Mereka mencatat bahwa "bukti bioarkeologi dikuatkan dengan catatan tertulis sejarah tentang hukum dan hukuman dari sistem pidana Dinasti Zhou," dan juga menyoroti fakta bahwa "individu-individu tersebut diizinkan untuk pulih, dan mereka terus hidup selama bertahun-tahun".
Para peneliti dapat mengesampingkan kemungkinan bahwa amputasi tersebut terkait dengan beberapa jenis cedera atau penyakit traumatis yang parah, atau bahwa pria tersebut dilahirkan dengan kehilangan bagian anggota tubuh mereka.
Mereka juga menolak kemungkinan amputasi kurban, karena praktik ini tidak pernah disebutkan dalam catatan sejarah dari zaman Dinasti Zhou.
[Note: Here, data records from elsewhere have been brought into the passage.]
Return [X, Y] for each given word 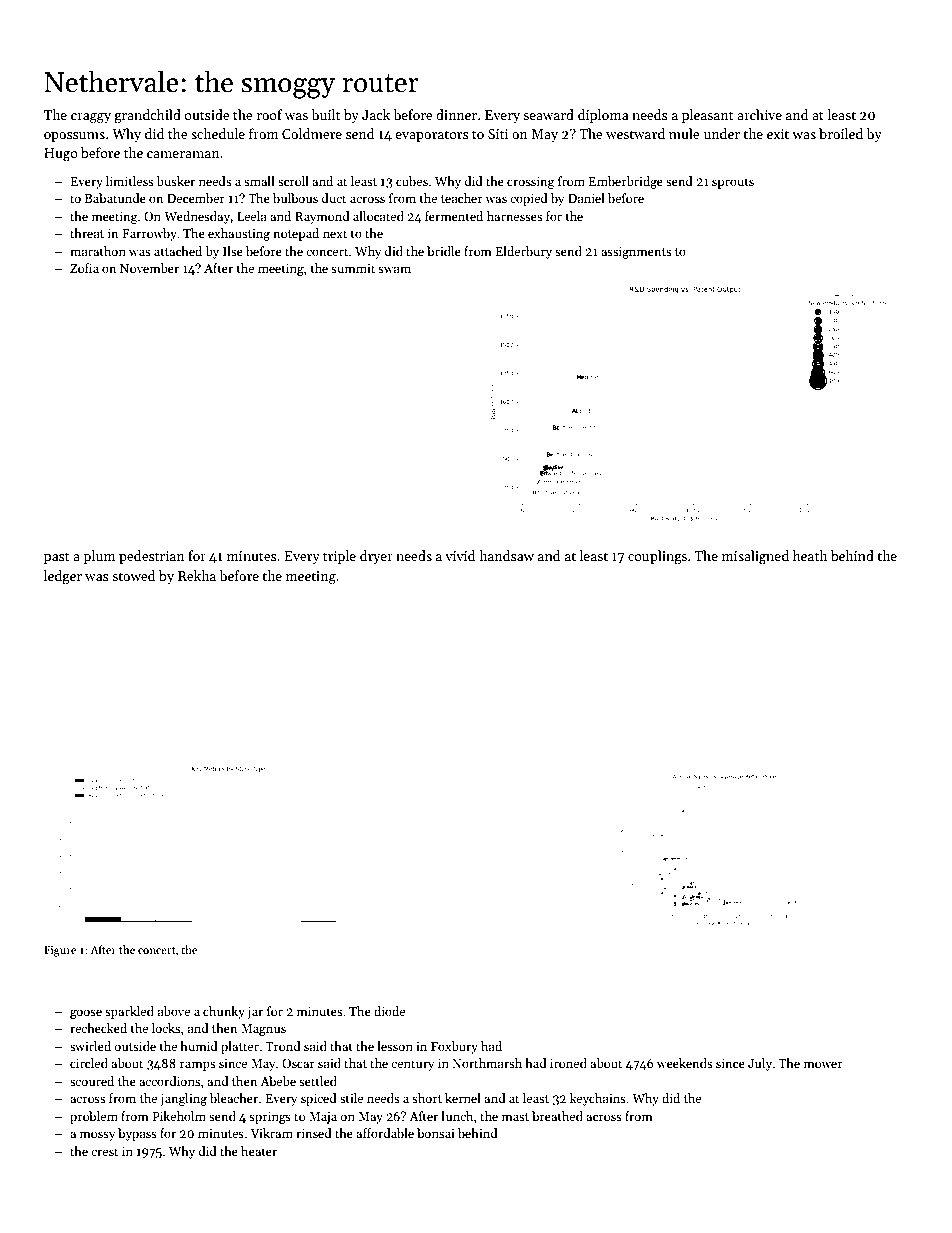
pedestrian [151, 557]
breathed [557, 1116]
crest [104, 1152]
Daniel [586, 198]
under [722, 133]
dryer [376, 557]
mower [823, 1064]
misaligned [755, 557]
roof [269, 114]
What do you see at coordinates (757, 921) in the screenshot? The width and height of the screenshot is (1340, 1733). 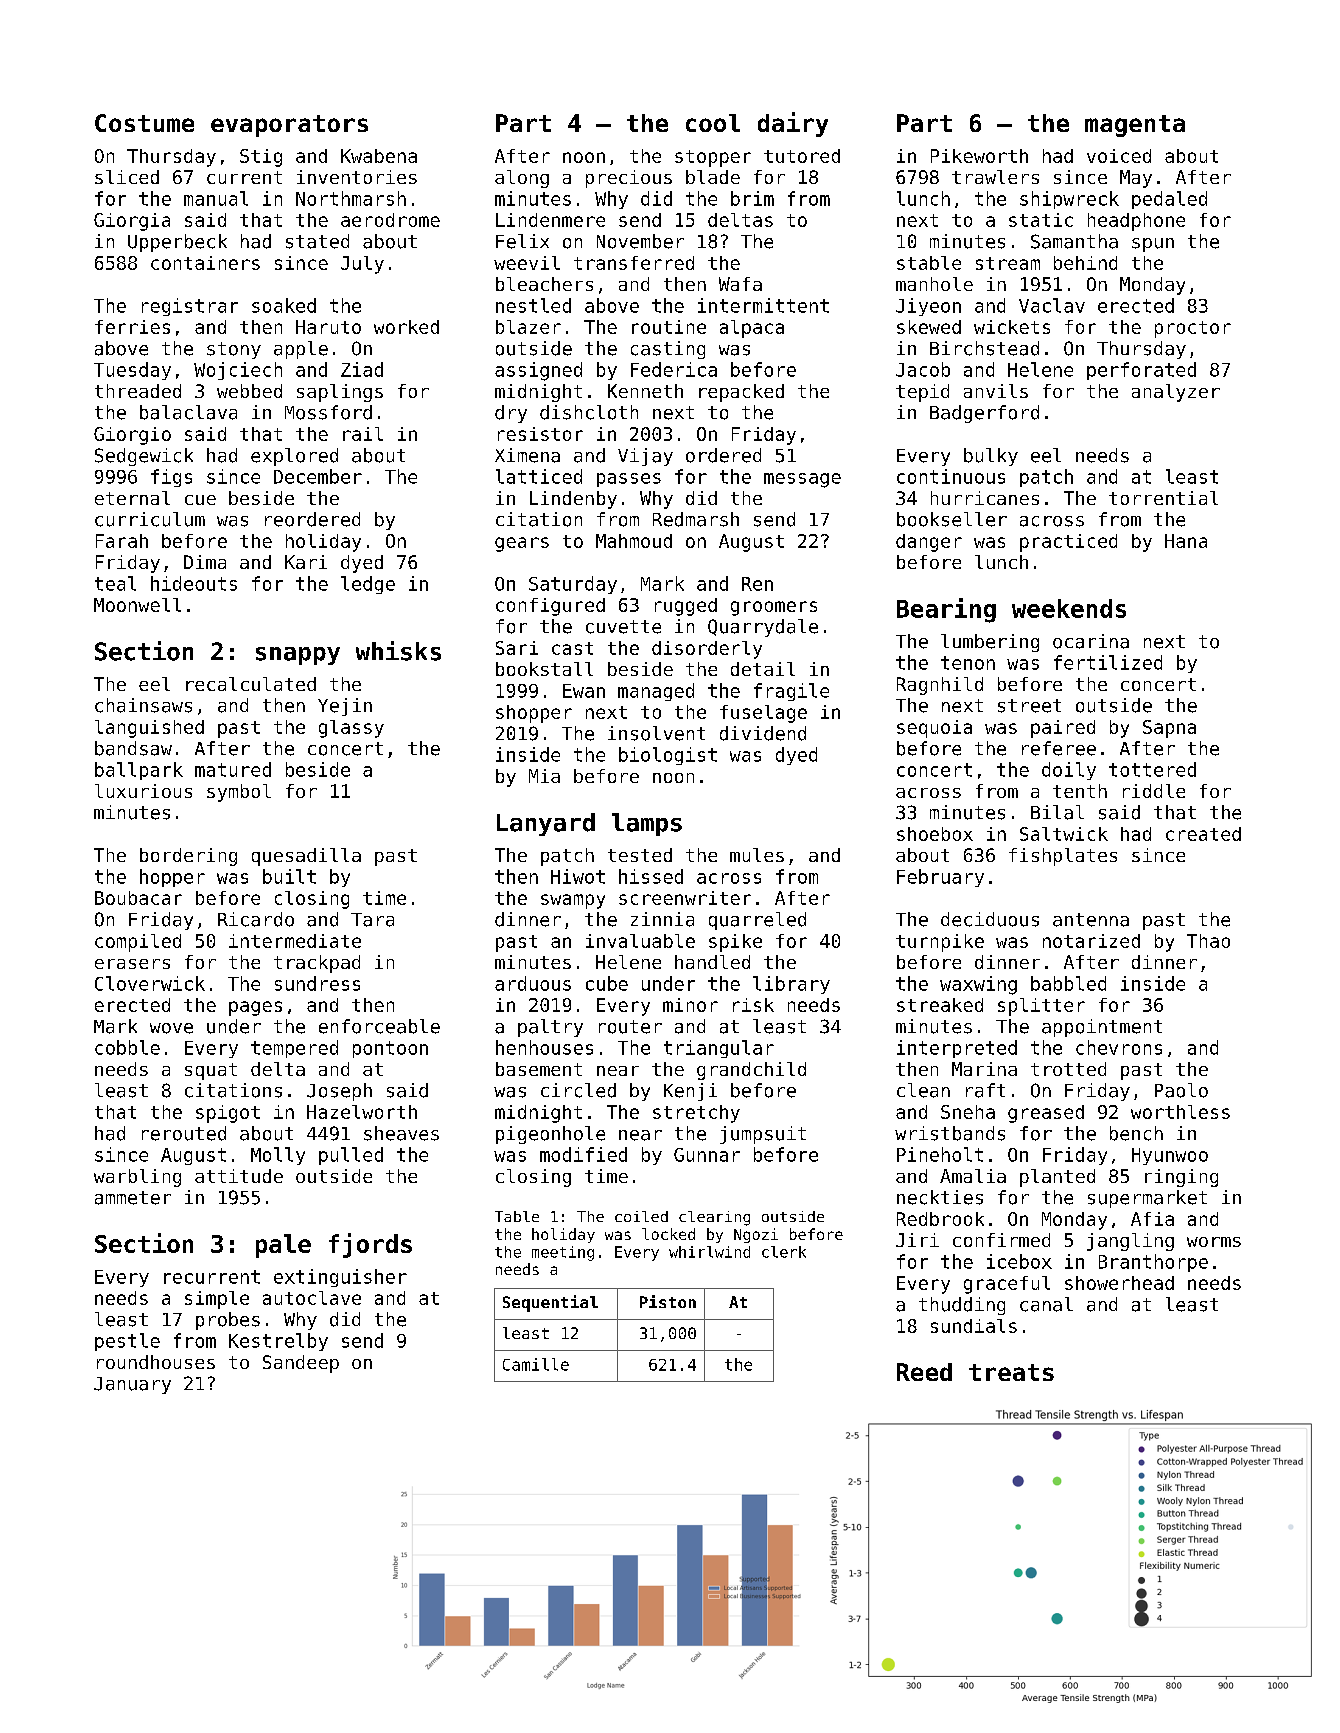 I see `quarreled` at bounding box center [757, 921].
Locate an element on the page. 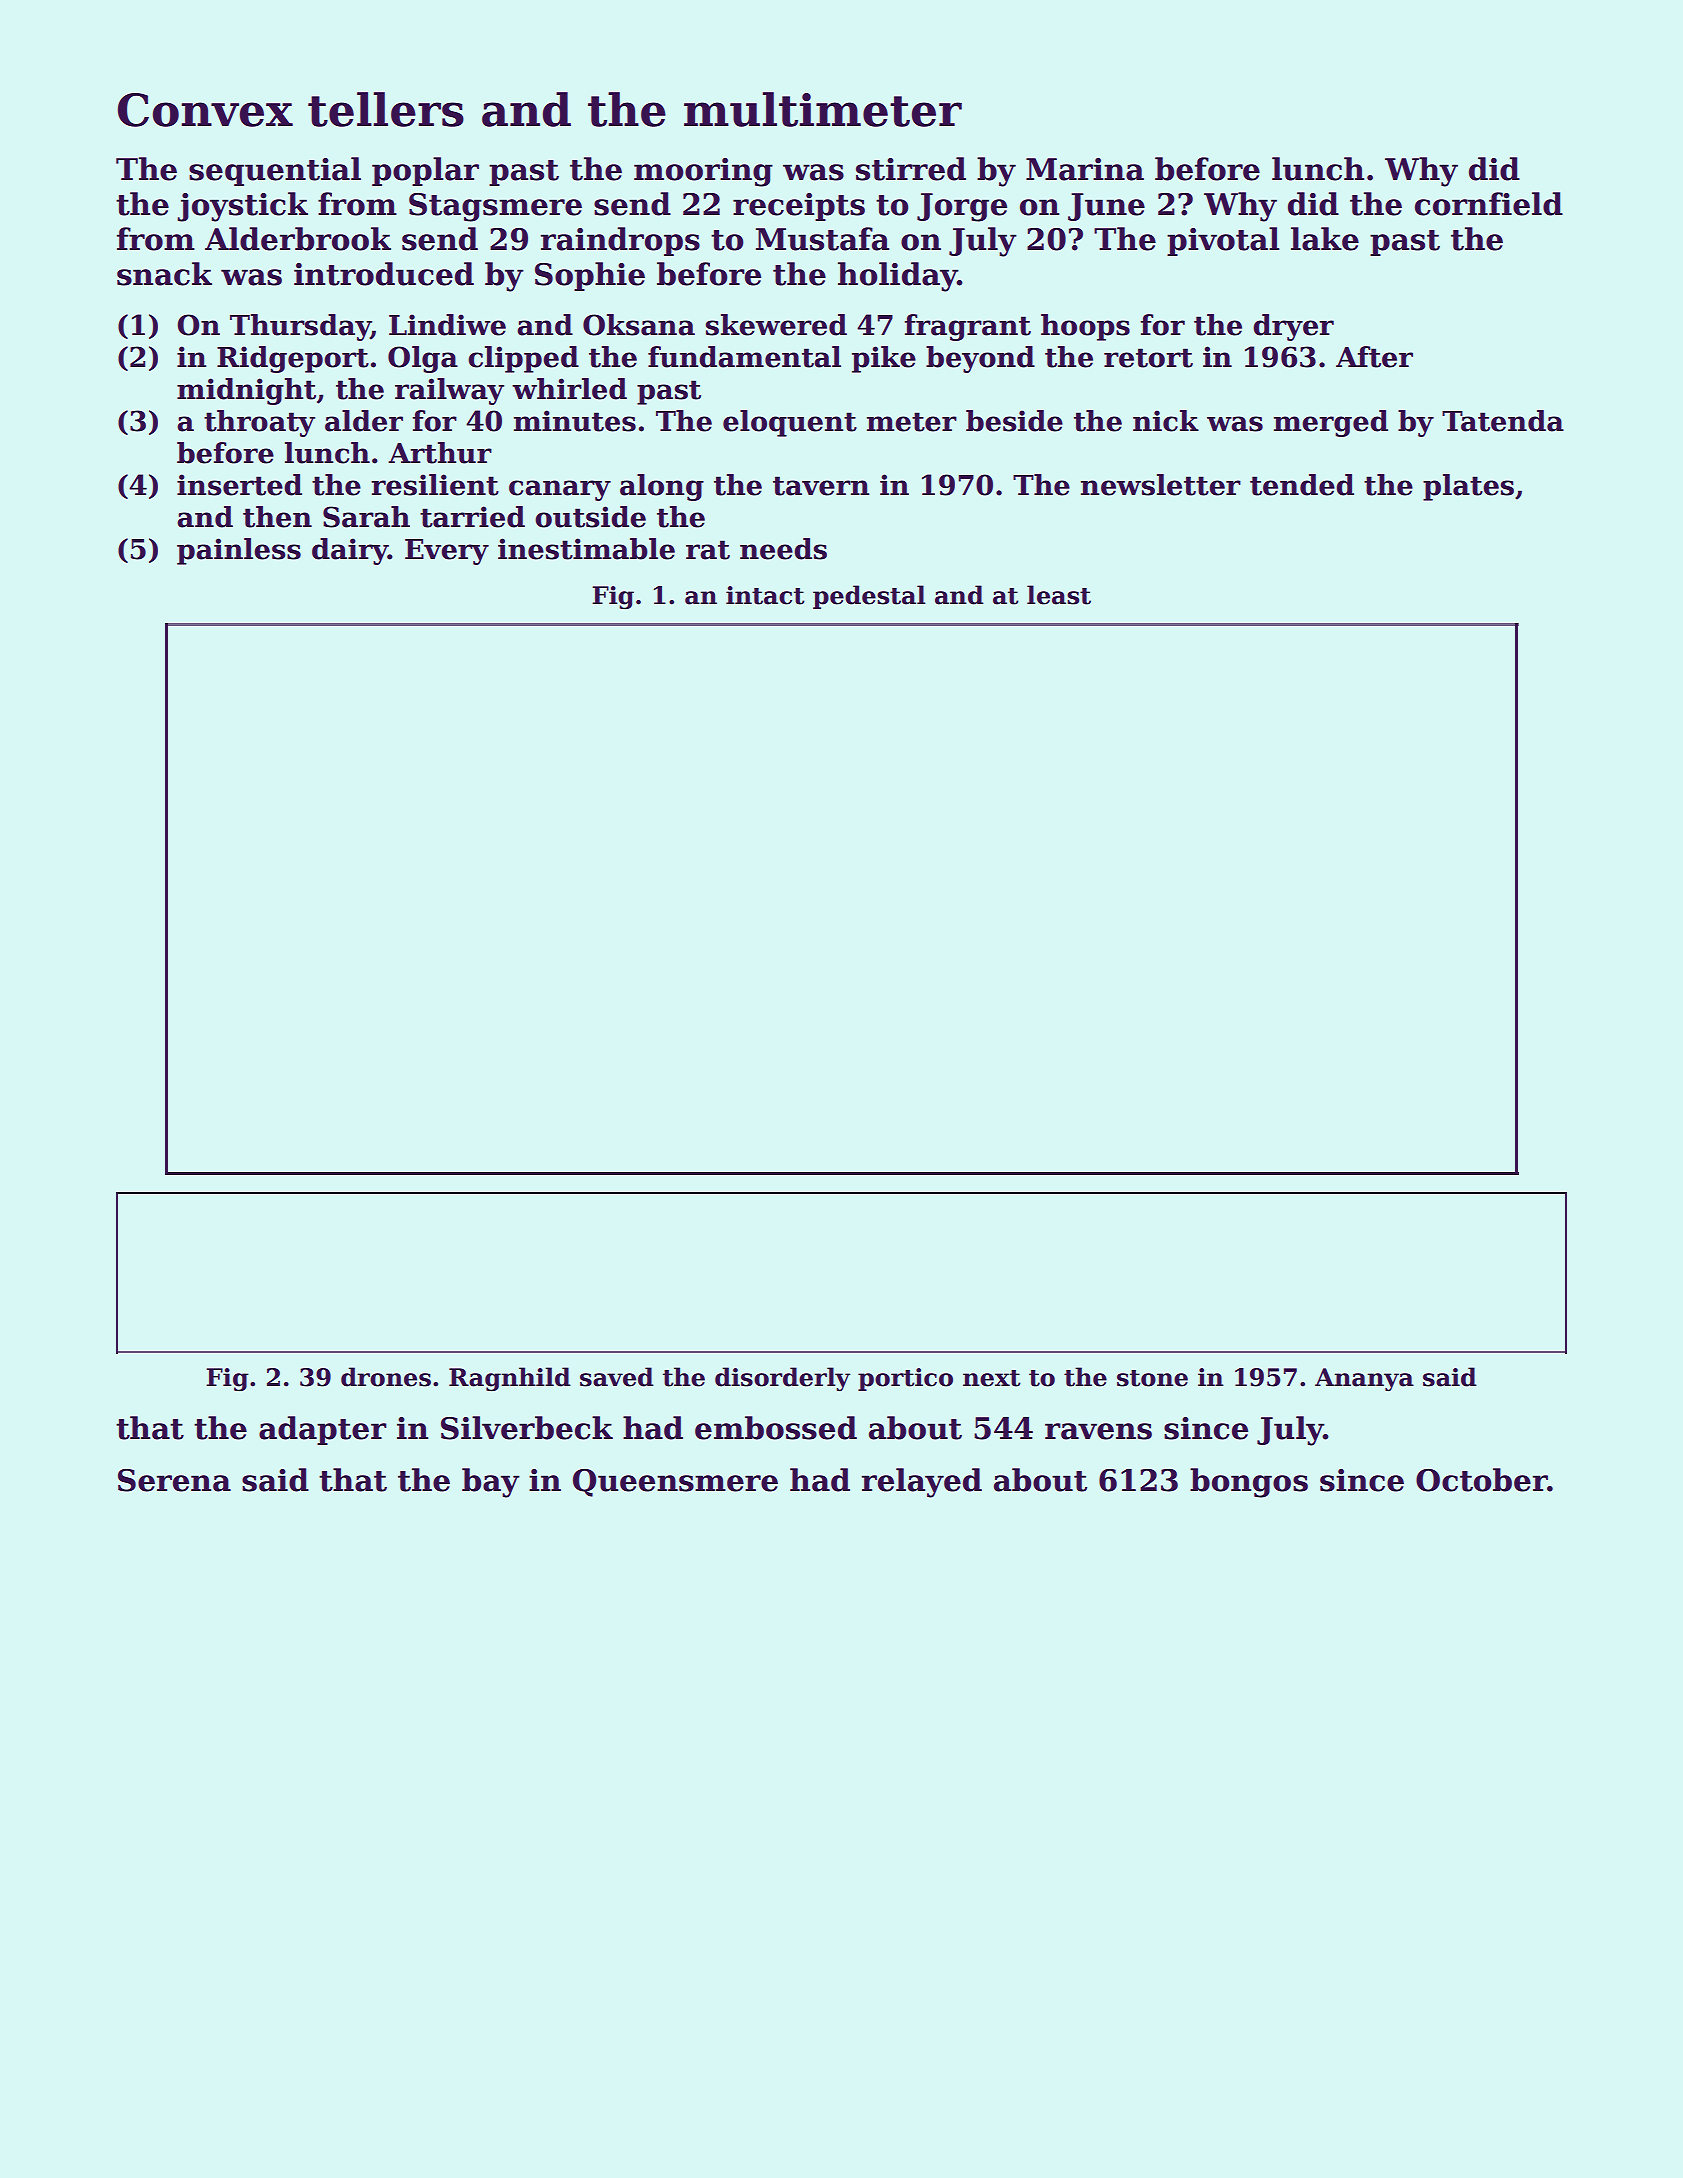 The width and height of the image is (1683, 2178). least is located at coordinates (1059, 595).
Filsuf China kuno, Zhuangzi mengomentari sistem hukuman Zhou dalam beberapa tulisannya. Dia mengklaim bahwa perwira militer berpangkat tertinggi dan bangsawan yang memiliki hubungan dekat dengan keluarga kerajaan dibebaskan dari hukuman yang lebih ekstrem, seperti amputasi.
Ia juga menulis bahwa orang-orang ini mempunyai hak untuk dikuburkan di peti mati terbaik, yang dibuat dalam tiga lapisan.
Berdasarkan fakta-fakta penting ini, para peneliti menyimpulkan bahwa kedua orang yang digali dari pemakaman di Henan adalah perwira atau administrator berpangkat rendah. Hal ini mengakibaytkan mereka diamputasi jika perbuatan buruk mereka dinilai cukup serius, meskipun mereka memiliki identitas elit.Menurut Qian Wang, hukum Zhou menetapkan amputasi sebagai hukuman yang pantas untuk berbagai jenis kejahatan, termasuk mencuri, mengabaikan tugas, dan berbohong kepada raja, dan masih banyak lagi.